- [READING TEXT]

Start of Block

Students in the class of 2027 are studying the History of St. Louis this semester and hearing from a variety of guest speakers. This week, they enjoyed a panel discussion with four St. Louis leaders on investments and developments after the May 16, 2025, tornado that tracked more than 20 miles through urban areas of our city. They learned about recovery and resilience, and that there’s much work yet to be done.
Upper School History Teacher Andy Cox introduced the panelists and moderated the discussion. He said, “It is my great pleasure to welcome you to today’s discussion on Investment and Development in St. Louis Post-Tornado. We are honored to be joined by an extraordinary panel of leaders who bring a wealth of experience in recovery, resilience, and community transformation.” The panel consisted of:
- Dr. LJ Punch, trauma surgeon and founder of 314 Oasis. Dr. Punch has served on the faculty at Washington University and as a Professor of Surgery at BJC. A graduate of the University of Maryland School of Medicine, Dr. Punch is nationally recognized for their work supporting survivors of gun violence and advancing community-based healing.
- LaKricia Cox, Executive Director of the American Red Cross. Cox holds a Master’s degree in International Relations from Webster University and brings more than 20 years of nonprofit leadership experience. She has served as Executive Director of Girls in the Know and as Director of Programs at the Little Bit Foundation, among other roles devoted to strengthening communities.
- Cami Thomas ’11, Director, Producer, and Founder of My Friends and I. An alumna of MICDS, Thomas graduated from Loyola University New Orleans with a Bachelor of Business Administration in Marketing. She has worked as a marketing specialist for Red Bull and now leads her own creative production company, which amplifies local voices and stories.
- Julian Nicks, Chief Recovery and Neighborhood Transformation Officer for the City of St. Louis. Nicks is a graduate of Washington University and holds a business degree from Stanford University. Before stepping into his current role, he served on the board of the Recovery Office. Over the course of his career, he has held numerous leadership positions in local government across the Midwest, focusing on workforce development, education, and municipal partnerships. Notably, he served as Director of Transformation for the Missouri Department of Higher Education and Workforce Development.
Mr. Cox then asked the panel a series of questions.
What are you and your organizations doing to help St. Louis recover from the tornado?
Punch: “The tornado directly impacted me in the Central West End. I was really moved by trauma. I’m a trauma surgeon and have practiced over the last two decades. I’ve seen a lot of individual people who were hit by a car or shot. On that day, on May 16, it was like 5,000 people got shot all at once. They experienced trauma to their bodies, lives, and homes. It’s the most overwhelming moment I have seen. Since then, I have created a body of work in solidarity with them. We are working to bring four things to this large cohort: rest, power, care, and connection.
Cox: “Our mission is to prevent and alleviate human suffering in the face of emergencies. The tornado caused complete devastation to communities, specifically in North City where most of the impact occurred. We respond to the immediate needs. Shelter is number one. We provided shelter that night. We also provided food. Then we have a medical team, out in our shelters, also providing spiritual care and mental health care. All this was provided immediately in the face of the tornado.”

End of Block

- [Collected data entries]

Start of Block

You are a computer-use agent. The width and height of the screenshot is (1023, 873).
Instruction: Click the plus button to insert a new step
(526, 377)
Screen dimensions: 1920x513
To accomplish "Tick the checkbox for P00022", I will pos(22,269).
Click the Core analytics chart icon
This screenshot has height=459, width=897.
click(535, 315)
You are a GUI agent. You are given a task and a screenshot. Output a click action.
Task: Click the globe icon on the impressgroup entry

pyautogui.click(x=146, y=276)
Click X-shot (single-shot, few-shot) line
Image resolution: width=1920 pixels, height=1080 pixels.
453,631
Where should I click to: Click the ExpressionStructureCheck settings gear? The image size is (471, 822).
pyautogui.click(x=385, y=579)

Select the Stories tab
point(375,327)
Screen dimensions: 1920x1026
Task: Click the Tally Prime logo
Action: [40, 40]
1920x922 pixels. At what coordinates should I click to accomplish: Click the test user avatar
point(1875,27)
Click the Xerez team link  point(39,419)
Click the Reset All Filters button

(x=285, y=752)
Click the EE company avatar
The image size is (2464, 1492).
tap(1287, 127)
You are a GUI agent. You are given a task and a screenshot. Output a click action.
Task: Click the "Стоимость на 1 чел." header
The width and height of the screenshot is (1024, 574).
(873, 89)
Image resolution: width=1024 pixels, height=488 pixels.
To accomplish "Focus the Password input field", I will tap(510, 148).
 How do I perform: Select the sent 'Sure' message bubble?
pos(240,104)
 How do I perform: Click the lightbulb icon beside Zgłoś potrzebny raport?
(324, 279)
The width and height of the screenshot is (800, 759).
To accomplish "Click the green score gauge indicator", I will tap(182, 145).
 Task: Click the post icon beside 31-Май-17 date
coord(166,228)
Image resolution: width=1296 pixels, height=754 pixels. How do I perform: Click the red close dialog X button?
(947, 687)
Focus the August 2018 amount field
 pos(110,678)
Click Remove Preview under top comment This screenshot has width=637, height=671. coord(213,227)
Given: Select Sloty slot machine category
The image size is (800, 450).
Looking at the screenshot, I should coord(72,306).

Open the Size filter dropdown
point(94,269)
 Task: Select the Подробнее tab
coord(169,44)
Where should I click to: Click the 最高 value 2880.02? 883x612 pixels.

End of Block

- [ACTIVITY]
Copy the passage of the tornado panel article starting with "- LaKricia Cox, Executive" and going on through "to strengthening communities.".

- [REPLY TO THE TASK]
- LaKricia Cox, Executive Director of the American Red Cross. Cox holds a Master’s degree in International Relations from Webster University and brings more than 20 years of nonprofit leadership experience. She has served as Executive Director of Girls in the Know and as Director of Programs at the Little Bit Foundation, among other roles devoted to strengthening communities.